(Records excerpted from a collection)
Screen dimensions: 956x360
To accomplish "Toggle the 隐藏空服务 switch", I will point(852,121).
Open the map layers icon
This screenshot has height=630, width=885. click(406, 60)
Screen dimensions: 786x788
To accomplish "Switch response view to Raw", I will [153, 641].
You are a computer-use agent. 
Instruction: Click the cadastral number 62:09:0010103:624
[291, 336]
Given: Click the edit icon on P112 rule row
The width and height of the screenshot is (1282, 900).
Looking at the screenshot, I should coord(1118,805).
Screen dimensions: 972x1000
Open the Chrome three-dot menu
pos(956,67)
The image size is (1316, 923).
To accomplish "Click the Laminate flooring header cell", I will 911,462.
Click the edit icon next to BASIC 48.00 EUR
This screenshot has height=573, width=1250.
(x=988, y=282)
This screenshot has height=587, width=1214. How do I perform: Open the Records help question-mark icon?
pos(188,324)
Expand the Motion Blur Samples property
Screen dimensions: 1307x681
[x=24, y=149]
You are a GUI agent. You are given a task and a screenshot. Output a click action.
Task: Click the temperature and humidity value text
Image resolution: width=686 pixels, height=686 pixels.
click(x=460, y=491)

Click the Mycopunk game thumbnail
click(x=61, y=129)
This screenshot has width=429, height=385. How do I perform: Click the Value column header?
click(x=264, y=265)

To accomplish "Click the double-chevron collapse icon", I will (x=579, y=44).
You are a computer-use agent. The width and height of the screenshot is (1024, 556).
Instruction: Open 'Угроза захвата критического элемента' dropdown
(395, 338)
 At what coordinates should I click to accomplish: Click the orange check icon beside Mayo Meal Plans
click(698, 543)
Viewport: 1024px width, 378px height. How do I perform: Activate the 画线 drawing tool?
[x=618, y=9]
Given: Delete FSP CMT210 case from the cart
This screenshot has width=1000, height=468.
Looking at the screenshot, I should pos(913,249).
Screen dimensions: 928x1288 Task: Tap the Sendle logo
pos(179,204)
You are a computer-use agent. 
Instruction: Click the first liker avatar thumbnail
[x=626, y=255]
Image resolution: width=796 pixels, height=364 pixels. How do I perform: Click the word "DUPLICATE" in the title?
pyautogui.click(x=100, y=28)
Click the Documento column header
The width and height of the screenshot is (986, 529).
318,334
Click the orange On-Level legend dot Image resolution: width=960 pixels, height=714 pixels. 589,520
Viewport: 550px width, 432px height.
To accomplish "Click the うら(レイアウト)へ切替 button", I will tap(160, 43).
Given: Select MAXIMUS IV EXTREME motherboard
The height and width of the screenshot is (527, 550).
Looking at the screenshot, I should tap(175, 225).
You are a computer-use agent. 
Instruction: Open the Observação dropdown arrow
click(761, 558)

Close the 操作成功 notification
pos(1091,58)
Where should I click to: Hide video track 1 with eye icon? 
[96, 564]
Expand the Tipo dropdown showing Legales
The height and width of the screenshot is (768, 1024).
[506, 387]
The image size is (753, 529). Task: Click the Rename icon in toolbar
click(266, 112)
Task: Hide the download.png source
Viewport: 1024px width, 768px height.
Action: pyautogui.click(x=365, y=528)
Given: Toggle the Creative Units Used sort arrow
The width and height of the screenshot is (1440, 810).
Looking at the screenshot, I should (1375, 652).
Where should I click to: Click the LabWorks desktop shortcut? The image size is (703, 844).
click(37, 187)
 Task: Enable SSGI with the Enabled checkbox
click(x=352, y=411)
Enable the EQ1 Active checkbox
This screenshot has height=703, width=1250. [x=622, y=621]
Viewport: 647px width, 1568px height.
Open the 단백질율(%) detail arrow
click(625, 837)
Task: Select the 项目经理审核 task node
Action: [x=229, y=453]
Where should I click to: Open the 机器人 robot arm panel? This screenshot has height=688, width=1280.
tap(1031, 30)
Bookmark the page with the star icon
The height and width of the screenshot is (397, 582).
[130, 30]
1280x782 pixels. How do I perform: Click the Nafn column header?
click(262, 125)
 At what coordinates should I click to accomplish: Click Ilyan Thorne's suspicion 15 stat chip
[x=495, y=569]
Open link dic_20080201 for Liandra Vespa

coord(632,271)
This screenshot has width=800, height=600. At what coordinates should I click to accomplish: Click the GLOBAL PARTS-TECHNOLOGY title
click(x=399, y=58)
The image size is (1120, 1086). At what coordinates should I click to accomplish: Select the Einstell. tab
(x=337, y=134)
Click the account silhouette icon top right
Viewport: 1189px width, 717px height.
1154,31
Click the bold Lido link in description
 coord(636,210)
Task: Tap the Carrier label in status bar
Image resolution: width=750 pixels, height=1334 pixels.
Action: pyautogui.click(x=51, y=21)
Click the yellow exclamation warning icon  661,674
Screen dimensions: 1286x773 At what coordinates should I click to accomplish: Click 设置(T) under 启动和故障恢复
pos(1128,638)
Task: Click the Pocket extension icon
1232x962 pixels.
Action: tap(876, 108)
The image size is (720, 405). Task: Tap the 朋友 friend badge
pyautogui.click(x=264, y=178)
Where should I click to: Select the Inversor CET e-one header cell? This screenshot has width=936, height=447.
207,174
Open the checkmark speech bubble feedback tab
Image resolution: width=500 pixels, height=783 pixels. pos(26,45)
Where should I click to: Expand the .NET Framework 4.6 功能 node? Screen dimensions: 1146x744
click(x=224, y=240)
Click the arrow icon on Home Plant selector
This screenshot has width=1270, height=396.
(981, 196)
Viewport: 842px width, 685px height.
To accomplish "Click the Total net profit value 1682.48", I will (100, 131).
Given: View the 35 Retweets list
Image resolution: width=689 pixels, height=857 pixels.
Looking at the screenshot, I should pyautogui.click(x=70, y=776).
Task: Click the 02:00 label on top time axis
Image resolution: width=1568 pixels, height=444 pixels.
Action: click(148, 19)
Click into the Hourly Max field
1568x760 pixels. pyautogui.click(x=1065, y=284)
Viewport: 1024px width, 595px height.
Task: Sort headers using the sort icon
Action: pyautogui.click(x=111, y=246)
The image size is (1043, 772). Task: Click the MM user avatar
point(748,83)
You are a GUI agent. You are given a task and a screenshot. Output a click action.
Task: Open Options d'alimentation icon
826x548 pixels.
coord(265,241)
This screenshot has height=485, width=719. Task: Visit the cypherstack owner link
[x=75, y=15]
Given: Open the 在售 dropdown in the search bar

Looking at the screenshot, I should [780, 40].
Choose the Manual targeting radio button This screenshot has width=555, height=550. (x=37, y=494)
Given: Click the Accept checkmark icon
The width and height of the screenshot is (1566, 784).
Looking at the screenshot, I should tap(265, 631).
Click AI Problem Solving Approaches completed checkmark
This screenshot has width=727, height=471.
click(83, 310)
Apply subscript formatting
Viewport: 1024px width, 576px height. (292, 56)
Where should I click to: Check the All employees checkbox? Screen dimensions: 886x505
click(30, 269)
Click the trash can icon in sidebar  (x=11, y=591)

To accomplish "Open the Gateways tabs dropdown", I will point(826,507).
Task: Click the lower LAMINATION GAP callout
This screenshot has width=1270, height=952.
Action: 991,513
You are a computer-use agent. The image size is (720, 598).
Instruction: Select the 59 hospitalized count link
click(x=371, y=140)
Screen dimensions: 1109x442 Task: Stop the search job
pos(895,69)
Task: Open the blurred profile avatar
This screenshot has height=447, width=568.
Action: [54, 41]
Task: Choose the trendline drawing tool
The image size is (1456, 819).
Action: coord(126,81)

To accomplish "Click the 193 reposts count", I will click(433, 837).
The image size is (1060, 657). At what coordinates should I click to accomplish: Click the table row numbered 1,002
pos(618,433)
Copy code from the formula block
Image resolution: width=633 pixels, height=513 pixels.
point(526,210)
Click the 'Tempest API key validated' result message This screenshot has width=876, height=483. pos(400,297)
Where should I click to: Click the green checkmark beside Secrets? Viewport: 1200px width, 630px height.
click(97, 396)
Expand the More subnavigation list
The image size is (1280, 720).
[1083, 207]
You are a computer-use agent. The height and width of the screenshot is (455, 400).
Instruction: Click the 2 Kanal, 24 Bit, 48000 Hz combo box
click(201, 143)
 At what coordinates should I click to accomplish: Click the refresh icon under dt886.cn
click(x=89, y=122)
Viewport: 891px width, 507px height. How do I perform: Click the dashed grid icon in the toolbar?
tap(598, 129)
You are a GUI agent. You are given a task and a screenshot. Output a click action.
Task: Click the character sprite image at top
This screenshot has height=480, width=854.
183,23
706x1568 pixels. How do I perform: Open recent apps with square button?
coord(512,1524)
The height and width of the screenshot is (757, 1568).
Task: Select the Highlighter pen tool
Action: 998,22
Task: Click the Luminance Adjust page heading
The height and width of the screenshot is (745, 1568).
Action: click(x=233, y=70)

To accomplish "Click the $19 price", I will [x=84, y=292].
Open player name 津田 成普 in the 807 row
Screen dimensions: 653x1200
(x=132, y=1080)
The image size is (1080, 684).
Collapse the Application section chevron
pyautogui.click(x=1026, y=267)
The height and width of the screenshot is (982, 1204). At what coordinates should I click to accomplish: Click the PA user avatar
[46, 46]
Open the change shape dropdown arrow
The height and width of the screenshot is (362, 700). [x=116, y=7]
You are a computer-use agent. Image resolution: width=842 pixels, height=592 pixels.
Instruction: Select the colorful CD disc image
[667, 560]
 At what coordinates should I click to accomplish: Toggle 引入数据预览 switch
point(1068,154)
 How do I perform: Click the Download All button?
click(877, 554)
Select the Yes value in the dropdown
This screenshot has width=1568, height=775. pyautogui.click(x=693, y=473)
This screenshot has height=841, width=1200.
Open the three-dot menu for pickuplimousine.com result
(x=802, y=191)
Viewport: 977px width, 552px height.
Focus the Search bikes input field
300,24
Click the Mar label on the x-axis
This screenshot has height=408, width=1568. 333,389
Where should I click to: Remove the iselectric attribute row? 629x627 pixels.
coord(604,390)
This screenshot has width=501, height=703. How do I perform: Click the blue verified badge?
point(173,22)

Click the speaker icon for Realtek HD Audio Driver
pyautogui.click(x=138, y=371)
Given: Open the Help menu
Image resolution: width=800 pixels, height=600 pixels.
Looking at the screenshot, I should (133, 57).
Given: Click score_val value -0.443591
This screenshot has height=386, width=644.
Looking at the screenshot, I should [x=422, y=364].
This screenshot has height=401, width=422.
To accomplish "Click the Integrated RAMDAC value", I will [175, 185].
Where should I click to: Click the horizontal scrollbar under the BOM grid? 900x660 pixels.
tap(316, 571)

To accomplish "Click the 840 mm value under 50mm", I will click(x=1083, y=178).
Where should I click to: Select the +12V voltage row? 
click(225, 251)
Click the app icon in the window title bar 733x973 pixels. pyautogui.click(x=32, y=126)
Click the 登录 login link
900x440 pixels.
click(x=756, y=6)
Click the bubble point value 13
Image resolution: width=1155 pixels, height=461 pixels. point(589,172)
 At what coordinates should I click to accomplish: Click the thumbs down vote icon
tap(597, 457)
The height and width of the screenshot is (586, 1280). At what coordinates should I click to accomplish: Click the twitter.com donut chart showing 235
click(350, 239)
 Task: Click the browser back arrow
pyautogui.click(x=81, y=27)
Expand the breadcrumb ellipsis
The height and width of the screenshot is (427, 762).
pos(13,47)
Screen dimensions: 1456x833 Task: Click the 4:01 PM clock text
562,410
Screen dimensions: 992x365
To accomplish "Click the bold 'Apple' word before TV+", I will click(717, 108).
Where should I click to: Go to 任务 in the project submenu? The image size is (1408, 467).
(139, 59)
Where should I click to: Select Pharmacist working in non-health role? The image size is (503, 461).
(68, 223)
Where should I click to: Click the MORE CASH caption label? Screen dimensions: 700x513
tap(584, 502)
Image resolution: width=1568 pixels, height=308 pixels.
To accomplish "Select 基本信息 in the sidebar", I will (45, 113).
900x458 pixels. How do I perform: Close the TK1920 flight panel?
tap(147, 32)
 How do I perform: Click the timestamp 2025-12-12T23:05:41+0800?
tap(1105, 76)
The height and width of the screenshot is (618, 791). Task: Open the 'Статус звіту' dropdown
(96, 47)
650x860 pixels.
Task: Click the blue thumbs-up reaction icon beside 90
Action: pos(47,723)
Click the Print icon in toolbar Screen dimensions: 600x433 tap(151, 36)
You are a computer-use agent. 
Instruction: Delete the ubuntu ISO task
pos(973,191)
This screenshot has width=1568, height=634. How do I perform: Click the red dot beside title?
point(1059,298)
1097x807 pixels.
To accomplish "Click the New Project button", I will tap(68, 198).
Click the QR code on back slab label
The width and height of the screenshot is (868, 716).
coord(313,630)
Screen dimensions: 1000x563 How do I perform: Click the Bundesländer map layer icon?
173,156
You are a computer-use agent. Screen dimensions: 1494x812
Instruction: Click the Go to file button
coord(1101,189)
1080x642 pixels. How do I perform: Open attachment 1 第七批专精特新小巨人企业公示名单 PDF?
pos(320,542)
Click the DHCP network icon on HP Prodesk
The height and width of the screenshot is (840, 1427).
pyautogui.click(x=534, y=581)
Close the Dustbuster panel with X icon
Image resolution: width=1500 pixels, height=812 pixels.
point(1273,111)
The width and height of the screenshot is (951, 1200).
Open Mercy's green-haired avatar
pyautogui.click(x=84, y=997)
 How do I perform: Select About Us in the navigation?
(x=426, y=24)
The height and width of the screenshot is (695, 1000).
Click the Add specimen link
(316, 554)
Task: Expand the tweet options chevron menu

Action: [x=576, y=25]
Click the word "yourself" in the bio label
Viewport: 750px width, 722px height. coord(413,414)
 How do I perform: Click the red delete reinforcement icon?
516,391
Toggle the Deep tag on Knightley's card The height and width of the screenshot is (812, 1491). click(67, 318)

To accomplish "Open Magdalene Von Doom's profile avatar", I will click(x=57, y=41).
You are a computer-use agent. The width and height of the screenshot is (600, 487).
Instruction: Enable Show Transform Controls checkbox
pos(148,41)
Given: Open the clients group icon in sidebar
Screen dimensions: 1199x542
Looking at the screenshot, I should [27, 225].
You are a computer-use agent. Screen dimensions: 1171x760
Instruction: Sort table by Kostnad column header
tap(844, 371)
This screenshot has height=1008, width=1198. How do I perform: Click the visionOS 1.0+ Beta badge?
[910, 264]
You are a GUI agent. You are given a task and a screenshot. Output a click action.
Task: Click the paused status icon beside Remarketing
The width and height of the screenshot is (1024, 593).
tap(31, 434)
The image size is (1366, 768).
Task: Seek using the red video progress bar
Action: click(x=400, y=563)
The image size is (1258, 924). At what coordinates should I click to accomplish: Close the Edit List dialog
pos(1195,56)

### TASK TO COMPLETE
Copy exactly the lines that run from the first line of the data to the line containing "Expand the Motion Blur Samples property", please, with both ends included and nothing else.

### SOLVED PROBLEM
Screen dimensions: 956x360
To accomplish "Toggle the 隐藏空服务 switch", I will point(852,121).
Open the map layers icon
This screenshot has height=630, width=885. click(406, 60)
Screen dimensions: 786x788
To accomplish "Switch response view to Raw", I will [153, 641].
You are a computer-use agent. 
Instruction: Click the cadastral number 62:09:0010103:624
[291, 336]
Given: Click the edit icon on P112 rule row
The width and height of the screenshot is (1282, 900).
Looking at the screenshot, I should coord(1118,805).
Screen dimensions: 972x1000
Open the Chrome three-dot menu
pos(956,67)
The image size is (1316, 923).
To accomplish "Click the Laminate flooring header cell", I will 911,462.
Click the edit icon next to BASIC 48.00 EUR
This screenshot has height=573, width=1250.
(x=988, y=282)
This screenshot has height=587, width=1214. How do I perform: Open the Records help question-mark icon?
pos(188,324)
Expand the Motion Blur Samples property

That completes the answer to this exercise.